(WHAT IS REQUIRED)
Extract every line of the records below that contains the word "Expand". Letter case must match.

(Data listing)
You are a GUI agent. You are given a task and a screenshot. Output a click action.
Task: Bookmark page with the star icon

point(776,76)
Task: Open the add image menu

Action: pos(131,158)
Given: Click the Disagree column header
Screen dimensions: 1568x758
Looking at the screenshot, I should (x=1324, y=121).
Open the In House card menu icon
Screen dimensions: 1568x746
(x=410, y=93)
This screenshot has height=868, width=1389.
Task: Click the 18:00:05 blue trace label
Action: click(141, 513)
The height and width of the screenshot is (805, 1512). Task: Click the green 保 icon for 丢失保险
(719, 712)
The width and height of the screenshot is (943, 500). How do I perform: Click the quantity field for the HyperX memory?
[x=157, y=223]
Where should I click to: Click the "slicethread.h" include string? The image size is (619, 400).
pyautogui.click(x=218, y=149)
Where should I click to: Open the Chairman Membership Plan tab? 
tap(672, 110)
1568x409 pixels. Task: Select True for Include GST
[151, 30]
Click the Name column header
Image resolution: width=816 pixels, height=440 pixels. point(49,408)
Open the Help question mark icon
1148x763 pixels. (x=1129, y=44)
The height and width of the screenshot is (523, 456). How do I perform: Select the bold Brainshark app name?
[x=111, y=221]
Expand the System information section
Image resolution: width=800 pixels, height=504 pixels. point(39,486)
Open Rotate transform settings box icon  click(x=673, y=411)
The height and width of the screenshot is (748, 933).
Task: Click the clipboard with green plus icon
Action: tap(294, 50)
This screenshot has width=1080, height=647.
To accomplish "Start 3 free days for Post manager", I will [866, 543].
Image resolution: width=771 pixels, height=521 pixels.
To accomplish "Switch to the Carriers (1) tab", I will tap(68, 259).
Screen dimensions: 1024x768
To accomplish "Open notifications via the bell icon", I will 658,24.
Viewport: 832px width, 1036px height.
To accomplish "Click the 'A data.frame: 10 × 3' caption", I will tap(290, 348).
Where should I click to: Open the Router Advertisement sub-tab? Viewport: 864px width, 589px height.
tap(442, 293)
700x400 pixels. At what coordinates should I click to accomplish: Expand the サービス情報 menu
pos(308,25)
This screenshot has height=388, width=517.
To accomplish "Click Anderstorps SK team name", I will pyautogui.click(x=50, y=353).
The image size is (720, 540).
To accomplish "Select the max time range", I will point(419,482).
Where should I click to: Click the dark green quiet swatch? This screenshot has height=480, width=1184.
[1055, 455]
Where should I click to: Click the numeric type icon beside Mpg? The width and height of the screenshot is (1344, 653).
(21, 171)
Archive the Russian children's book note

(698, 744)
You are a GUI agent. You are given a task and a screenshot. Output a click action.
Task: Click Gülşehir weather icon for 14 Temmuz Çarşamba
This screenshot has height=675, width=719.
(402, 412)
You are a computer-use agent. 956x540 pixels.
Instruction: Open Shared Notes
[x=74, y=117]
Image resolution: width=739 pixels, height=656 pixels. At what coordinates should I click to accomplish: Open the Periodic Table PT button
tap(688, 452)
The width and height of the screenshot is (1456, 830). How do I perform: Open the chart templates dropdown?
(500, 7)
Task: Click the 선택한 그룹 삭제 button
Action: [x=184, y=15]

(REPLY)
Expand the System information section
700x400 pixels. At what coordinates should I click to accomplish: Expand the サービス情報 menu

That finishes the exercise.